Exercise directions — Skip the pictures and retype exactly the lines from the one holding "Task: Click Castafiore" through the end of the entries.

=======

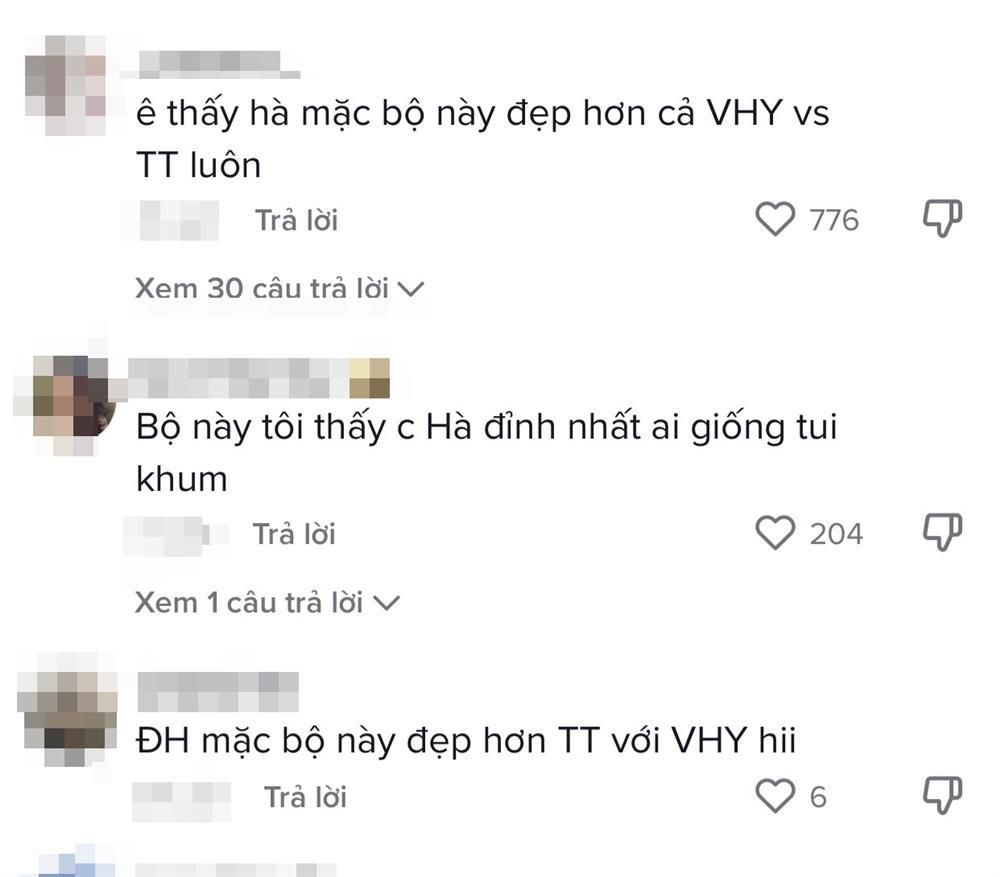Viewport: 1000px width, 877px height.
Task: Like the comment with 204 likes
Action: [775, 533]
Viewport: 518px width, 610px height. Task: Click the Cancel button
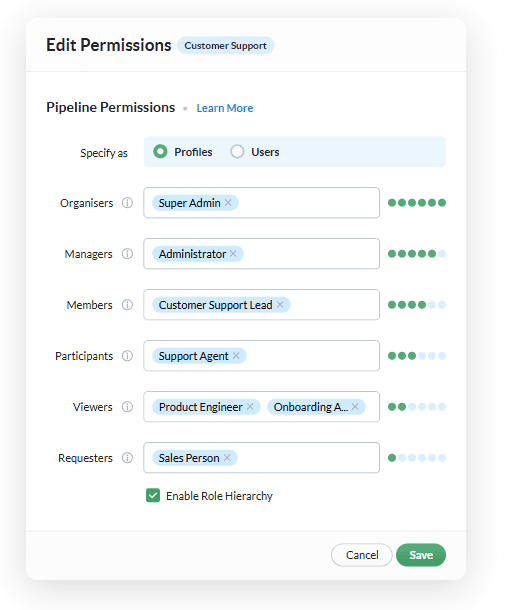pos(362,555)
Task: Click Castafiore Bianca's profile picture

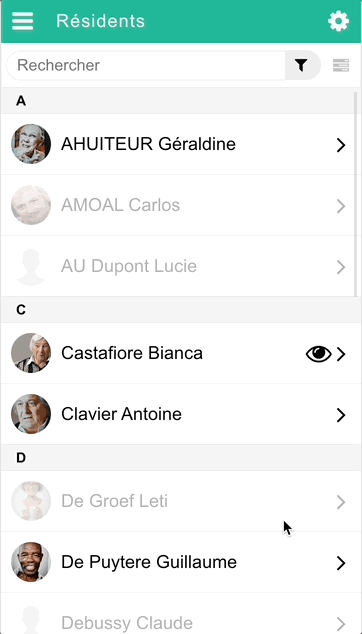Action: pyautogui.click(x=31, y=353)
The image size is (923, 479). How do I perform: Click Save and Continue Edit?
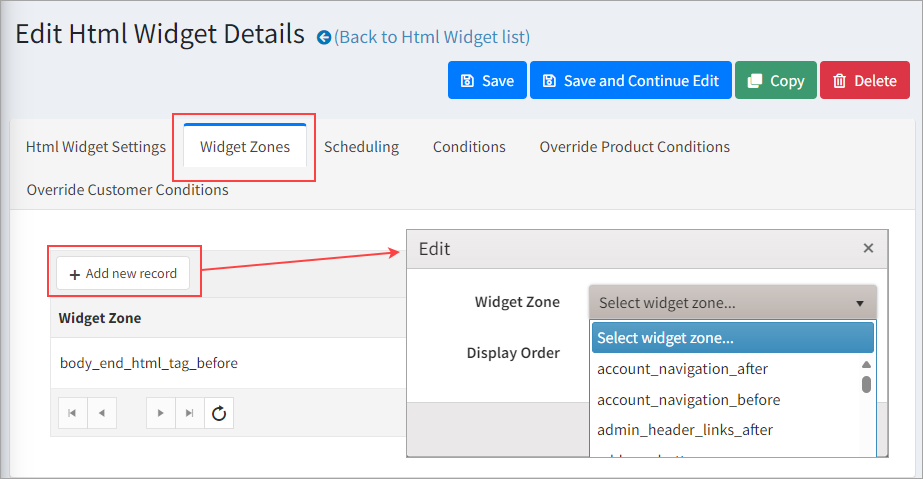tap(630, 81)
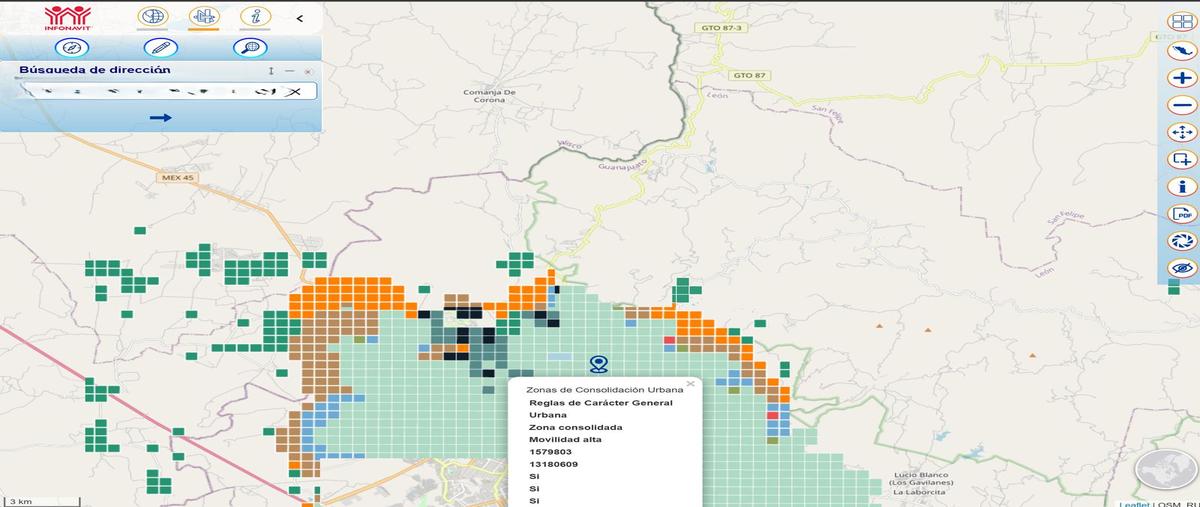This screenshot has height=507, width=1200.
Task: Select the compass navigation tool
Action: [70, 47]
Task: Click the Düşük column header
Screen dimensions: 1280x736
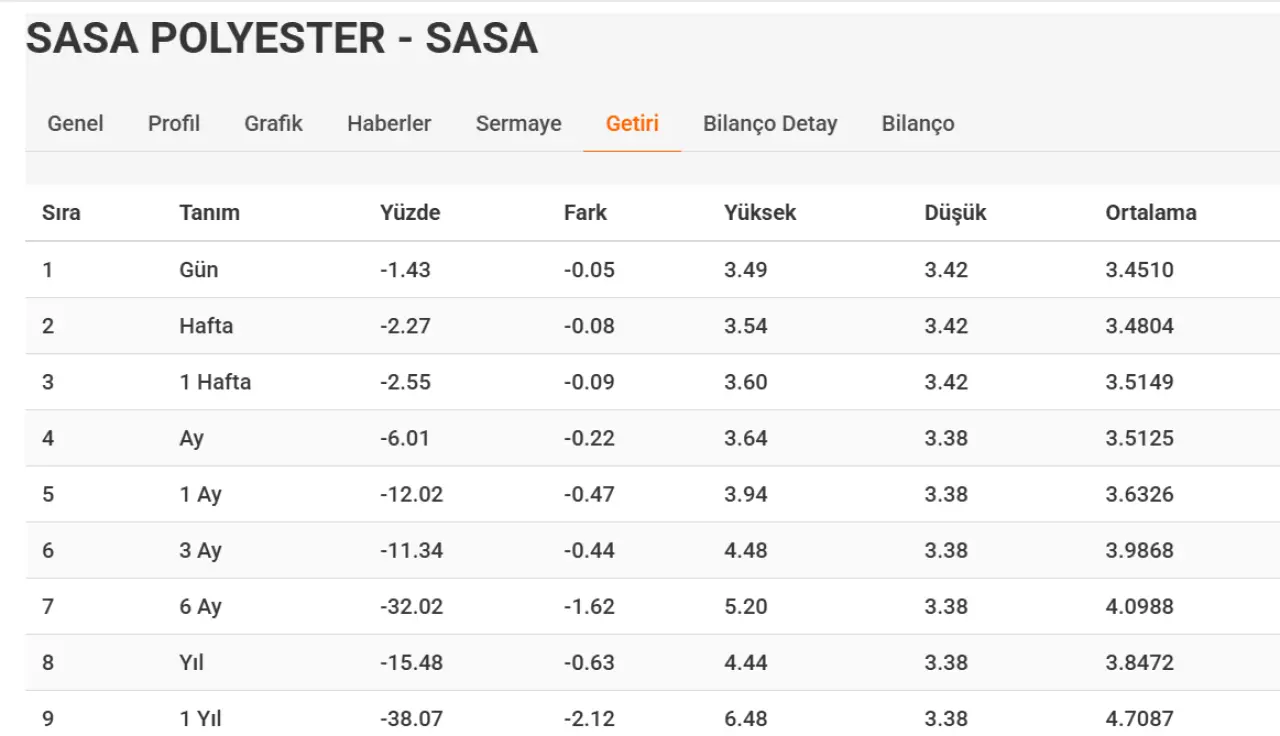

=======

Answer to the exercise —
Task: Click Castafiore Bianca's profile picture

Action: pyautogui.click(x=31, y=353)
The image size is (923, 479). How do I perform: Click Save and Continue Edit?
tap(630, 81)
This screenshot has height=507, width=1200.
Task: Select the compass navigation tool
Action: [70, 47]
Task: Click the Düşük column header
Screen dimensions: 1280x736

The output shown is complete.